July 14, 2004

feedburner, flickr and feed splicing

If you subscribe to my feed, you may have noticed the today’s appearance of a few photos. These are the result of a very interesting partnership between Flickr and Feedburner. Feedburner now supports Flickr photo feed splicing: all I had to do was give Feedburner my Flickr username, and since Flickr outputs my public photos in Atom and several flavors of RSS, Feedburner grabs it, and merges it into my blog feed based on pubdate. Chocolate, meet peanut butter.

As FeedBurner CEO Dick Costolo points out in his post on the Burn This blog, the new feature points the way towards a much richer future for XML content delivery; one where the notions of syndication and aggregation begin to blur…

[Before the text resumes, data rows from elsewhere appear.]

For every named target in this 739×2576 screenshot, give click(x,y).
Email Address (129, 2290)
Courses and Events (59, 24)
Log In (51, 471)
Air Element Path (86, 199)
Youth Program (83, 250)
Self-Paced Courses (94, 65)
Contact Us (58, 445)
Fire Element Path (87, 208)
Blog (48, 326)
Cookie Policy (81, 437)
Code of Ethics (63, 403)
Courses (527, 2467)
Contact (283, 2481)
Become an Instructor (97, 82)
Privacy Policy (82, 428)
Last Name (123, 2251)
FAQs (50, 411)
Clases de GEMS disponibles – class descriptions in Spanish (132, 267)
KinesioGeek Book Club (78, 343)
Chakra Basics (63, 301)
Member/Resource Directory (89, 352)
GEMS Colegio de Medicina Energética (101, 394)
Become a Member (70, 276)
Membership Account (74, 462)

This new capability begins to expose part of the real vision for FeedBurner. There are many publishing/media/communication channels that make up an organization or individual’s digital personality. Currently, when we want to communicate our images, thoughts, bookmarks, favorite music, etc., we must find the appropriate publishing mechanism, and then separately find an appropriate sharing and communication mechanism.

This is why the content syndication space is so interesting. As I ranted about in a post on the Supernova conference blog, if you’re out to use RSS to replace email, you’ve got a long road ahead of you. But if you can use it to start to change the way that “publishers” and “subscribers” produce, distribute and consume information, then you’re on to something. Flickr and Feedburner are on to something.

(And for the three or four people who don’t know this already, and care about things like transparency and full disclosure, I’m an advisor to Feedburner, and a friend of Flickr.)